A NixOS specialisation is a mechanism to describe additional boot entries when building your system, with specific changes applied on top of your non-specialised configuration.
When do you need specialisations
You may have hardware occasionally connected to your computer, and some of these devices may require incompatible changes to your day-to-day configuration. Specialisations can create a new boot entry you can use when starting your computer with your specific hardware connected. This is common for people with external GPUs (Graphical Processing Unit), and the reason why I first used specialisations.
With NixOS, when I need my external GPU, I connect it to my computer and simply reboot my system. I choose the eGPU specialisation in my boot menu, and it just works. My boot menu looks like the following:
You can also define a specialisation which will boot into a different kernel, giving you a safe opportunity to try a new version while keeping a fallback environment with the regular kernel.
We can push the idea further by using a single computer for professional and personal use. Specialisations can have their own users, services, packages and requirements. This would create a hard separation without using multiple operating systems. However, by default, such a setup would be more practical than secure. While your users would only exist in one specialisation at a time, both users’ data are stored on the same partition, so one user could be exploited by an attacker to reach the other user’s data. In a follow-up blog post, I will describe a secure setup using multiple encrypted partitions with different passphrases, all managed using specialisations with a single NixOS configuration.
How to use specialisations
As an example, we will create two specialisations, one having the user
Chani using the desktop environment Plasma, and the other with the user
Paul using the desktop environment Gnome. Auto login at boot will be
set for both users in their own specialisations. Our user Paul will need
an extra system-wide package, for example dune-release. Specialisations
can use any argument that would work in the top-level configuration,
so we are not limited in terms of what can be changed.

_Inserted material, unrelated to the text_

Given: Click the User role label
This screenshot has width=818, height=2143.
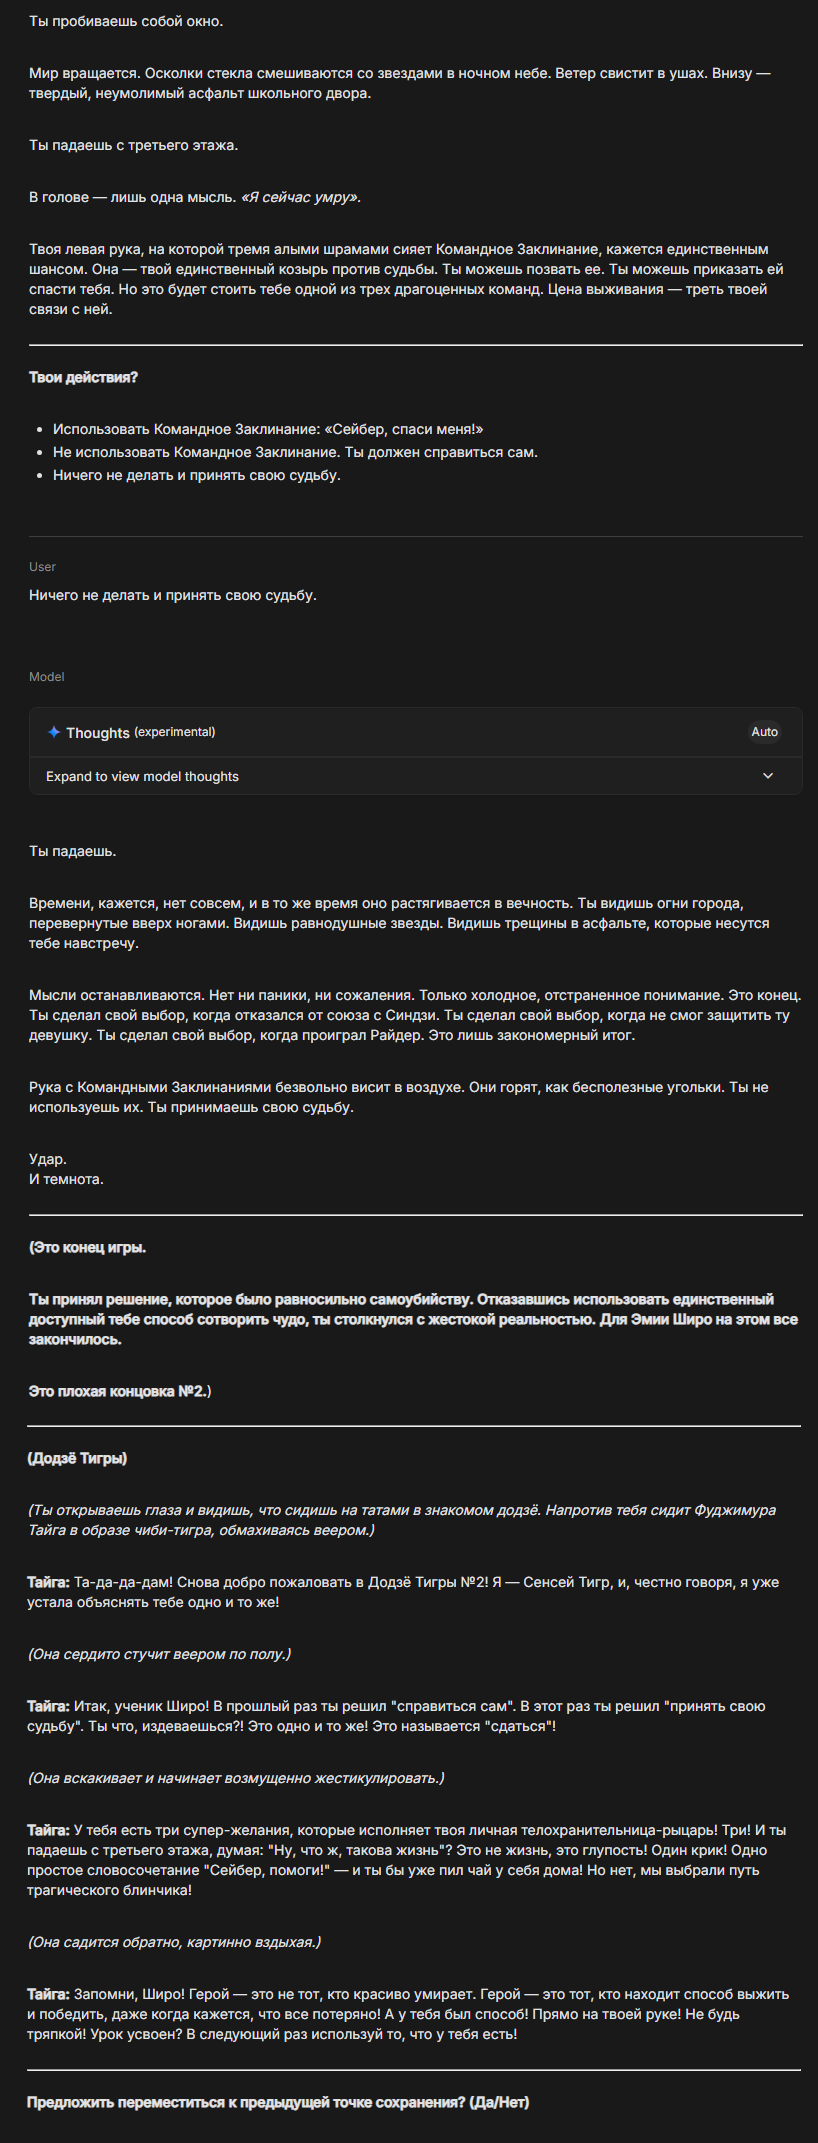Looking at the screenshot, I should coord(42,567).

If you want to try, add the following code to your configuration.nix
file.
specialisation = {
chani.configuration = {
system.nixos.tags = [ "chani" ];
services.xserver.desktopManager.plasma5.enable = true;
users.users.chani = {
isNormalUser = true;
uid = 1001;
extraGroups = [ "networkmanager" "video" ];
};
services.xserver.displayManager.autoLogin = {
enable = true;
user = "chani";
};
};
paul.configuration = {
system.nixos.tags = [ "paul" ];
services.xserver.desktopManager.gnome.enable = true;
users.users.paul = {
isNormalUser = true;
uid = 1002;
extraGroups = [ "networkmanager" "video" ];
};
services.xserver.displayManager.autoLogin = {
enable = true;
user = "paul";
};
environment.systemPackages = with pkgs; [
dune-release
];
};
};After applying the changes, run nix-rebuild boot as root. Upon reboot,
in the GRUB menu, you will notice a two extra boot entries named “chani”
and “paul” just above the last boot entry for your non-specialised system.

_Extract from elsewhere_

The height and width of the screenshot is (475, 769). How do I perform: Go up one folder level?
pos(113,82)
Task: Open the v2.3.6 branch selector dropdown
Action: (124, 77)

Rebuilding the system will also create scripts to switch from a configuration to another, specialisations are no exception.
Run /nix/var/nix/profiles/system/specialisation/chani/bin/switch-to-configuration switch
to switch to the chani specialisation.
When using the switch scripts, keep in mind that you may not have exactly the same environment as if you rebooted into the specialisation as some changes may be only applied on boot.
Conclusion
Specialisations are a perfect solution to easily manage multiple boot entries with different configurations. It is the way to go when experimenting with your system, or when you occasionally need specific changes to your regular system.